Het hiervoor overwogene brengt mee dat verweerder eiser op goede gronden niet als ingezetene van Nederland heeft aangemerkt. Wel wordt opgemerkt dat verweerder eisers ingezetenschap in het besluit van 12 januari 2011 aan de hand van een verkeerde maatstaf heeft getoetst. De rechtbank zal daar geen gevolgen aan verbinden. Immers, de door verweerder in het bestreden besluit gegeven motivering dat eiser het merendeel van zijn tijd in Marokko heeft doorgebracht, kan gelet op het voorgaande ook onder toepassing van de thans te hanteren maatstaf de conclusie dragen dat eiser op de relevante peildata geen ingezetene was.
2.13 Tot slot merkt de rechtbank op dat eiser weliswaar een Nederlands pensioen ontvangt, maar dat dit niet betekent dat hij ter zake van in Nederlandse dienstbetrekking verrichte arbeid aan de loonbelasting is onderworpen, als bedoeld in artikel 6, eerste lid, aanhef en onder b, van de AKW. Ook als niet-ingezetene is eiser derhalve door verweerder op goede gronden niet als AKW-verzekerde aangemerkt.

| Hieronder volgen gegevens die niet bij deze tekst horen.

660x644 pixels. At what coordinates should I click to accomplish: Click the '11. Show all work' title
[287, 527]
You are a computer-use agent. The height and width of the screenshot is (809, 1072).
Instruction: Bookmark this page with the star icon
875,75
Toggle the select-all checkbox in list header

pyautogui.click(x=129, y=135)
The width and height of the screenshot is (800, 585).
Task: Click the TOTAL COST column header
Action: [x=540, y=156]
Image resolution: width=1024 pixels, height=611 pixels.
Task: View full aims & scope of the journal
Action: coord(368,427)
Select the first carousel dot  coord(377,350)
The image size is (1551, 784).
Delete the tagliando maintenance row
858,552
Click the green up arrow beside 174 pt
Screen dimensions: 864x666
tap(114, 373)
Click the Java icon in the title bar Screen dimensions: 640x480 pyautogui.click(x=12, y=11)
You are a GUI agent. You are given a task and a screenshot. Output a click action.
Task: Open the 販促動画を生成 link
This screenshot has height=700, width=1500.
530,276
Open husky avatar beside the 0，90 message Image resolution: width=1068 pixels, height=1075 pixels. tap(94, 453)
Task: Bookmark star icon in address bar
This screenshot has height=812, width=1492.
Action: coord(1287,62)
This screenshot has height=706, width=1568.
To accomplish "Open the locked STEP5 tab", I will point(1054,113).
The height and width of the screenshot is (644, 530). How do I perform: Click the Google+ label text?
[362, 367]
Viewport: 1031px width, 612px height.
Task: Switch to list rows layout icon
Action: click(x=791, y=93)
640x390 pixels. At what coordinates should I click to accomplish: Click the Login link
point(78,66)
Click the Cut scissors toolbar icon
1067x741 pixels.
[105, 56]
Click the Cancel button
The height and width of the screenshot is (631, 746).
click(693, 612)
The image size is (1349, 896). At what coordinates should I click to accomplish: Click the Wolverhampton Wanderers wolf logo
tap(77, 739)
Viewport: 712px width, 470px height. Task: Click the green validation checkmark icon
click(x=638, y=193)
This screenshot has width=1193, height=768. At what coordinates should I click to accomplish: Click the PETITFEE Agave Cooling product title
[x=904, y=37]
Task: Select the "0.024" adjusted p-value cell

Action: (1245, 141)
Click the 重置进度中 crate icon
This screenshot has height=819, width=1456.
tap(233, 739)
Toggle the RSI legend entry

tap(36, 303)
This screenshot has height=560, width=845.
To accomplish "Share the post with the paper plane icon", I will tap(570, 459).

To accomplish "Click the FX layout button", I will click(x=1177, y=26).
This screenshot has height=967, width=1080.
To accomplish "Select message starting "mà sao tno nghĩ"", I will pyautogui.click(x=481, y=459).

2.14 Het voorgaande strekt tot de conclusie dat eiser op 1 juli en 1 oktober 2010 niet meer verzekerd was overeenkomstig de bepalingen van de AKW. Verweerder heeft zodoende terecht vastgesteld dat eiser over het derde en vierde kwartaal van 2010 geen recht op kinderbijslag had.
2.15 Het beroep zal ongegrond worden verklaard. Voor een proceskostenveroordeling bestaat geen aanleiding.
3. Beslissing
De rechtbank:
3.1 verklaart het beroep ongegrond.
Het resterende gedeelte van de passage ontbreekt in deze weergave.